Os dedos do oficial abriram-se. A espada caiu na poeira.
– Nós ficamos com isso – disse Yoren. – Bom aço sempre faz falta na Muralha.
– Como quiser. Por enquanto. Homens – os homens de manto dourado embainharam as armas e montaram. – É melhor que galope em disparada até essa sua Muralha, velho. Da próxima vez que o apanhar, creio que sua cabeça terá o mesmo destino da do jovem bastardo.
– Homens melhores que você já tentaram.
Yoren bateu na garupa do cavalo do oficial com o lado da espada, fazendo-o desembestar pela estrada do rei afora, enquanto os outros o seguiram.
Quando os perderam de vista, Torta Quente começou a gritar, mas Yoren pareceu mais zangado que nunca.
– Idiota! Acha que estamos livres dele? Da próxima vez, ele não vai se pavonear nem me dar nenhuma faixa maldita. Tirem os outros do banho, temos de ir andando. Cavalgando a noite toda, talvez possamos ficar à frente deles por um tempo – Yoren apanhou a espada que o oficial deixara cair. – Quem quer isto?

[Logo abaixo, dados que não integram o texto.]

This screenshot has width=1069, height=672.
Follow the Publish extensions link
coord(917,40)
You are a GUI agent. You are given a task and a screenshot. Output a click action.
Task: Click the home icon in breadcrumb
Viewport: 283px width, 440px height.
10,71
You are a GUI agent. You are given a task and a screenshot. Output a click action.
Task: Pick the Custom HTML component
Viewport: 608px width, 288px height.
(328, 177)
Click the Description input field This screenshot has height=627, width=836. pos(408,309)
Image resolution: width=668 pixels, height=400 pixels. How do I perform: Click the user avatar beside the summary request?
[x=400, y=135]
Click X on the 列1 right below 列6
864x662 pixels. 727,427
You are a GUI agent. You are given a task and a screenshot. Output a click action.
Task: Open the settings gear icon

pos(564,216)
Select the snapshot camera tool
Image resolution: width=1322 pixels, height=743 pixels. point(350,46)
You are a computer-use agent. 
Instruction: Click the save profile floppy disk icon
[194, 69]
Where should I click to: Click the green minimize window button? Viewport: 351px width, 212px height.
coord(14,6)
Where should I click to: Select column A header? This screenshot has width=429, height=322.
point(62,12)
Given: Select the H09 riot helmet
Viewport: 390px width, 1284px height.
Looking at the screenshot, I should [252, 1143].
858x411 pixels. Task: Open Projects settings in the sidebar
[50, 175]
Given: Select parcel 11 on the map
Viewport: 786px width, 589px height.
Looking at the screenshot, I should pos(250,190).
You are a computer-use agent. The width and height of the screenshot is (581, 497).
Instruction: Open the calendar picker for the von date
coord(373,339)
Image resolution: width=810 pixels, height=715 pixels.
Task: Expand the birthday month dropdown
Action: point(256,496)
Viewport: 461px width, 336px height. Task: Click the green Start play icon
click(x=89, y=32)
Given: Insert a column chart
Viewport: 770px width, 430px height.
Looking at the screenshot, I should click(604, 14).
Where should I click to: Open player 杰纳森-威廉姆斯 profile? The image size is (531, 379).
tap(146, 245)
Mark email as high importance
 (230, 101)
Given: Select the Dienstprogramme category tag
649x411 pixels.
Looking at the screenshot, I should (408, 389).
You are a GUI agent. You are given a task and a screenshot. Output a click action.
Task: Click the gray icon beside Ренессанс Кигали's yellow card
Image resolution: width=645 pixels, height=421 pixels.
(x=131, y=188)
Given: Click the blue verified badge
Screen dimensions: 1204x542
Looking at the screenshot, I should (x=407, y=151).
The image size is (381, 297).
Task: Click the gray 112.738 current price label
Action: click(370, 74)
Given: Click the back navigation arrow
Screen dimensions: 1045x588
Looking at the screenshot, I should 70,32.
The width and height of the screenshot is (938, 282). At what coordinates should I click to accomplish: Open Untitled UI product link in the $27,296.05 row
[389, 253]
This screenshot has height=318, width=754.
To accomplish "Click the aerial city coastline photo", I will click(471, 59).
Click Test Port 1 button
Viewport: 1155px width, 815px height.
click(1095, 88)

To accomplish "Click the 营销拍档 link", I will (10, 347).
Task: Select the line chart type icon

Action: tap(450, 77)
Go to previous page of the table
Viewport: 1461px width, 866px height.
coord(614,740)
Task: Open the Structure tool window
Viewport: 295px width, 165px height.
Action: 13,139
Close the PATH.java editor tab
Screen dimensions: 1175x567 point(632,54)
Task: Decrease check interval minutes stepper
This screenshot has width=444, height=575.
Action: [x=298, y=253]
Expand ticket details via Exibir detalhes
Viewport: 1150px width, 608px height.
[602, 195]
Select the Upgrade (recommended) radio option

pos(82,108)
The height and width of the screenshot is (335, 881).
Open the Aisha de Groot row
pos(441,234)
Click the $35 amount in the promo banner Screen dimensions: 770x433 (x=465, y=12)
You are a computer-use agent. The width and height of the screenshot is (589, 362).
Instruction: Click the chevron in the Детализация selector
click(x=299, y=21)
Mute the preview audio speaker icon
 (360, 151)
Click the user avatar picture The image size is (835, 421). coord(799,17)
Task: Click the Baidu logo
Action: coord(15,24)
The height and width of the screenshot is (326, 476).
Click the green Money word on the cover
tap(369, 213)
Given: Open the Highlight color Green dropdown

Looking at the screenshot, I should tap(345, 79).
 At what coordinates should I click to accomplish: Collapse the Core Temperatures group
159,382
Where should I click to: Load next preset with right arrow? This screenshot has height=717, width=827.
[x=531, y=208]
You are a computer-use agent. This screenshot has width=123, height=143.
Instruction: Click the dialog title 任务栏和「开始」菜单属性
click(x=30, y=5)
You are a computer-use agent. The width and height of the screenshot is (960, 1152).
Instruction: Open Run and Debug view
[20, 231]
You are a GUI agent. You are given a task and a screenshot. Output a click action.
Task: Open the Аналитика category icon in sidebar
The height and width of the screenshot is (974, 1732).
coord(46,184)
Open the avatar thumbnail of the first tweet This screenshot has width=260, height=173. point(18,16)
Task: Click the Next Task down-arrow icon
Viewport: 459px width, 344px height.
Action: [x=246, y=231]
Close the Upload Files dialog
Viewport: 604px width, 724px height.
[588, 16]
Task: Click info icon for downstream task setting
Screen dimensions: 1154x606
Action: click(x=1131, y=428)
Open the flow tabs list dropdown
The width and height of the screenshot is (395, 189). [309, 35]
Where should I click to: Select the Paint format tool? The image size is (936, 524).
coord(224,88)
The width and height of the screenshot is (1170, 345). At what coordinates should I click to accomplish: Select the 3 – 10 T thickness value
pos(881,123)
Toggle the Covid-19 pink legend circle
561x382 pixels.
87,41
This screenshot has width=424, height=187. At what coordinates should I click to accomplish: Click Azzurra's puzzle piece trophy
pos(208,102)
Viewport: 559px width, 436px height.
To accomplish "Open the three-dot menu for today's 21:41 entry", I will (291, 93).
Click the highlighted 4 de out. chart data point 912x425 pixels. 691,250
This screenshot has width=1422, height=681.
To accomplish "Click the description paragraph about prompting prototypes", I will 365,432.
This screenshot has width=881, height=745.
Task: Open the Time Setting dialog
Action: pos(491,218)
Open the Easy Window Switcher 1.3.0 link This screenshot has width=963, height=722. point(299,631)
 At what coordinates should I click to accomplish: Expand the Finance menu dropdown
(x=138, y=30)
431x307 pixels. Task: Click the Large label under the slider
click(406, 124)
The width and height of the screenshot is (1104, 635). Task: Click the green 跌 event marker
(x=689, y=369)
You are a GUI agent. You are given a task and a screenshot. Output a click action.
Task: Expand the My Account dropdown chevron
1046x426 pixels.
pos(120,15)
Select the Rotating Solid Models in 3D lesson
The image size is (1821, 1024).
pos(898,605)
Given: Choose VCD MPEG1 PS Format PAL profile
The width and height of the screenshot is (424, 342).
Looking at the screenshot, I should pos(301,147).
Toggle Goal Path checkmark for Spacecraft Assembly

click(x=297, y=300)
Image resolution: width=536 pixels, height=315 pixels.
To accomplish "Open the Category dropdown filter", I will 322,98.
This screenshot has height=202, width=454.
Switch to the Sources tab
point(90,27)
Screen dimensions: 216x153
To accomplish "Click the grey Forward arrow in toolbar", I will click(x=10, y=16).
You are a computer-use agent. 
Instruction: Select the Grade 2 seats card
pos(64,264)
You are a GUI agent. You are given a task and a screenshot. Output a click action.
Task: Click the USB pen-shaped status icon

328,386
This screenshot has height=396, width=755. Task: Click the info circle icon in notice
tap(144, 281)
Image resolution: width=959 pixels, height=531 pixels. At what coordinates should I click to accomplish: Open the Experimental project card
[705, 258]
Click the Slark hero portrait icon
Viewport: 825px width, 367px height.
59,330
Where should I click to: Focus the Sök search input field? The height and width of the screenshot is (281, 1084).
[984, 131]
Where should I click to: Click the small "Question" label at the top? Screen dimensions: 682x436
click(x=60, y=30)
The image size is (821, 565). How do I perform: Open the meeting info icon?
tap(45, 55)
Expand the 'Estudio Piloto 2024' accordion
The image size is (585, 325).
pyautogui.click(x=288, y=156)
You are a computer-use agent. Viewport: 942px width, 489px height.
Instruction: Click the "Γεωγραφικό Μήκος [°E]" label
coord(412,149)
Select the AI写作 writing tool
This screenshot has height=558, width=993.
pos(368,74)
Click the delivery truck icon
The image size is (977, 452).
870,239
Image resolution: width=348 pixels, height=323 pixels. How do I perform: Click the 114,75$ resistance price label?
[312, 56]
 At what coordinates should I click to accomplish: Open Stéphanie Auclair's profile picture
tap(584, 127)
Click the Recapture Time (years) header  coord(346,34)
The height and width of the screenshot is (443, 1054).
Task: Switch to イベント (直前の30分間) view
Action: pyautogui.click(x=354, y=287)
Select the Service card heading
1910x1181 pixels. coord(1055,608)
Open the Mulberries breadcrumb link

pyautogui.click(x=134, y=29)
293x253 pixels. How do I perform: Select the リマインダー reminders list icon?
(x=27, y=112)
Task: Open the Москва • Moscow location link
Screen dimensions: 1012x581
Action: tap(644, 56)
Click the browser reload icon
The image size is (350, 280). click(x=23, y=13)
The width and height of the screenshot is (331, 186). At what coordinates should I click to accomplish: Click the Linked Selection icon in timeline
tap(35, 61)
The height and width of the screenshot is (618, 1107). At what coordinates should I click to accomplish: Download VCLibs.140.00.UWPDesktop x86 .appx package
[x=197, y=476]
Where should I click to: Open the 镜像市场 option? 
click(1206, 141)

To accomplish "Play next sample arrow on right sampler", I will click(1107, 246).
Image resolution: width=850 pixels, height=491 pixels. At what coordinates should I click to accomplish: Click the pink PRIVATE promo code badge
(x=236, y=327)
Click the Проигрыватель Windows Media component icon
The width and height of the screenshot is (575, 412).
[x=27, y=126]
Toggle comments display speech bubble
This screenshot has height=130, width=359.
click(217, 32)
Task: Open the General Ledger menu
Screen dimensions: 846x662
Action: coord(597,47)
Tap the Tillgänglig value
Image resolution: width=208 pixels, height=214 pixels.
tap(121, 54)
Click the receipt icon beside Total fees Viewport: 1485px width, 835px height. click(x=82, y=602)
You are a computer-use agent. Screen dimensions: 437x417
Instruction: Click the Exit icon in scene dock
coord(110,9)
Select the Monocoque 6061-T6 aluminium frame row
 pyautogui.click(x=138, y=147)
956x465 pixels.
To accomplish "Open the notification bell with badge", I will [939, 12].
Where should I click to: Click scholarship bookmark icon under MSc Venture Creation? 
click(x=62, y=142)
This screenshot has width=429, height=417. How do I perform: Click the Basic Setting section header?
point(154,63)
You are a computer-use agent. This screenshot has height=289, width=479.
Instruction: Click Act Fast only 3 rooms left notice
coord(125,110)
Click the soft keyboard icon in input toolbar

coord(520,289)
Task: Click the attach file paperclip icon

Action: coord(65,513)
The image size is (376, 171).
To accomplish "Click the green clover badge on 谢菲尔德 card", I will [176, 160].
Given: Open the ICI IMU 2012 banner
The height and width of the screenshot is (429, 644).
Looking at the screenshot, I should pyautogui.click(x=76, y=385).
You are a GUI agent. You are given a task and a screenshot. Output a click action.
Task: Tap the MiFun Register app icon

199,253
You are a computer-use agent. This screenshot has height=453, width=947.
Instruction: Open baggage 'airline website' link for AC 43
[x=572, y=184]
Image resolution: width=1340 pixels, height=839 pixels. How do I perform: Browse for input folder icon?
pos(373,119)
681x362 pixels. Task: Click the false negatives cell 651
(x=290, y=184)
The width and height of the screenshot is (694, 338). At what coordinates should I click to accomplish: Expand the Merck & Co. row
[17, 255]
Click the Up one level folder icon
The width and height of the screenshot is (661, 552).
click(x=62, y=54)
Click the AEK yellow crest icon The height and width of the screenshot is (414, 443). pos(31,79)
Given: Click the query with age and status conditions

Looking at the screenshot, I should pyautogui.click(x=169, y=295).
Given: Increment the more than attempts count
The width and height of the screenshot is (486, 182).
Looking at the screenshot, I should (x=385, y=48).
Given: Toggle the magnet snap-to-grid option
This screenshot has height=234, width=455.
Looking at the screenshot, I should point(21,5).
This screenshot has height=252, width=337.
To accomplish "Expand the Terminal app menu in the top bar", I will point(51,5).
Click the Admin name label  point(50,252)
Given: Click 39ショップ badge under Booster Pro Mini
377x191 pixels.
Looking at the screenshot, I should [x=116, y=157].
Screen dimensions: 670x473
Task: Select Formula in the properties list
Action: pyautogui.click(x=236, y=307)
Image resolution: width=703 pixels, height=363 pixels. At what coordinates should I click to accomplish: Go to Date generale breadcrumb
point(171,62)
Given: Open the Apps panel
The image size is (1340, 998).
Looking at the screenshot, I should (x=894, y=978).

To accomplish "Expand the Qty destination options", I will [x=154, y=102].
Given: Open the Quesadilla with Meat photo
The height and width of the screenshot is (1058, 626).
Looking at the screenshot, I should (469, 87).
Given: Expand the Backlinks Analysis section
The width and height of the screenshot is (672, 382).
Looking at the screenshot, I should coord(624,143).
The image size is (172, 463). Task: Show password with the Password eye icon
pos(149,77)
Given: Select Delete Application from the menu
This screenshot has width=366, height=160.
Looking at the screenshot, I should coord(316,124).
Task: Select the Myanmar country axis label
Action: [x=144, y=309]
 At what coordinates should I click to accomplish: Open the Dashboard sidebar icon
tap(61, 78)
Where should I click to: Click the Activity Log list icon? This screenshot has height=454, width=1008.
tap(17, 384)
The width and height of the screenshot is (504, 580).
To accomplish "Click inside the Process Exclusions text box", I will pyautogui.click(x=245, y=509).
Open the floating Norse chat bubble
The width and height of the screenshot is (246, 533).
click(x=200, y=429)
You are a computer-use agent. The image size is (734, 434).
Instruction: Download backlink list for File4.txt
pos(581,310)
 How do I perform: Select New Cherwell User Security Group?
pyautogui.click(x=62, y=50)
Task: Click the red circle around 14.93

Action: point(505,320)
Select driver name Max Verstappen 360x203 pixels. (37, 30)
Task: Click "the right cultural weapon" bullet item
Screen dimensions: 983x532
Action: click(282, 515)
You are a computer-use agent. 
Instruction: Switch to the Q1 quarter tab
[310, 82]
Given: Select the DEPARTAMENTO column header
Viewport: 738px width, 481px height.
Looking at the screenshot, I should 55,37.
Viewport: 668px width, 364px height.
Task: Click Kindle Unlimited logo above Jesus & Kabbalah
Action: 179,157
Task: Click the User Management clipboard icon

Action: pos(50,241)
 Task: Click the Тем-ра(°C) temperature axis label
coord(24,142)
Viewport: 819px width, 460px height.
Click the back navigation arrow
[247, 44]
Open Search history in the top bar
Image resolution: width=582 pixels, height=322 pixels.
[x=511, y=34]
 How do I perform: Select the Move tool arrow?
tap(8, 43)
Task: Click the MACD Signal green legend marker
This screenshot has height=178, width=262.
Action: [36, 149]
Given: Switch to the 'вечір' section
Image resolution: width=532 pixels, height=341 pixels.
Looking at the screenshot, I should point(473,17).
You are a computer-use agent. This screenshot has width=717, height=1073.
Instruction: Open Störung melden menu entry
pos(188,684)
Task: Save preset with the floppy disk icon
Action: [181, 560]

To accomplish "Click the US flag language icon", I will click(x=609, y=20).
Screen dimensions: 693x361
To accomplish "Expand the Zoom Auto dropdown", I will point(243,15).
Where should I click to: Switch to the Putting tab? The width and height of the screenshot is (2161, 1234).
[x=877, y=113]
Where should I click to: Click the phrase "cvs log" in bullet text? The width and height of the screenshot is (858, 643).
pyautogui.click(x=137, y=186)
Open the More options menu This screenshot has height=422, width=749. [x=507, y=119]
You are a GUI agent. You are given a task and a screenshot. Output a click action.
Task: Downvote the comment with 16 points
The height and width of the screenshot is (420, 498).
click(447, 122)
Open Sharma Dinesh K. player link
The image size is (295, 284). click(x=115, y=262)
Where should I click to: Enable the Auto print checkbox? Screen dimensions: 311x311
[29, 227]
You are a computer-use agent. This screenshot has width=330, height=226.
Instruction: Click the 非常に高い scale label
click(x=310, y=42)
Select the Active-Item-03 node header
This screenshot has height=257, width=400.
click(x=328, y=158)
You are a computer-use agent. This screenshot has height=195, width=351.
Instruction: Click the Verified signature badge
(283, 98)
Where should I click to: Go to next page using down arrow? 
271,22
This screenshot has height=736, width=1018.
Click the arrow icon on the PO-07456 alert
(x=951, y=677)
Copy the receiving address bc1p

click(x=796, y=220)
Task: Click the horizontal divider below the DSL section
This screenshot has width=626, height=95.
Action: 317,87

– Eu! – Torta Quente berrou.
– Não use no Arry – Yoren entregou a espada ao rapaz, com o cabo para a frente, e dirigiu-se a Arya, mas foi com Touro que falou. – A rainha o quer muito, rapaz.
Arya não entendia nada.
– Por que ele?
Touro olhou bravo para ela.
– E por que iria querer você? Não passa de um ratinho de sarjeta!
– Bom, e você não passa de um garoto bastardo! – ou talvez apenas fingisse ser um rapaz bastardo. – Qual é o seu nome de verdade?
– Gendry – ele respondeu, como se não estivesse muito certo daquilo.
– Não vejo por que alguém haveria de querer algum de vocês – Yoren os interrompeu. – Mas não podem ficar com vocês de qualquer jeito. Montem aqueles dois corcéis. Ao primeiro sinal de um manto dourado, sigam para a Muralha como se um dragão os perseguisse. O resto de nós não têm importância para eles.
– Menos você – Arya o corrigiu. – Aquele homem disse que também queria sua cabeça.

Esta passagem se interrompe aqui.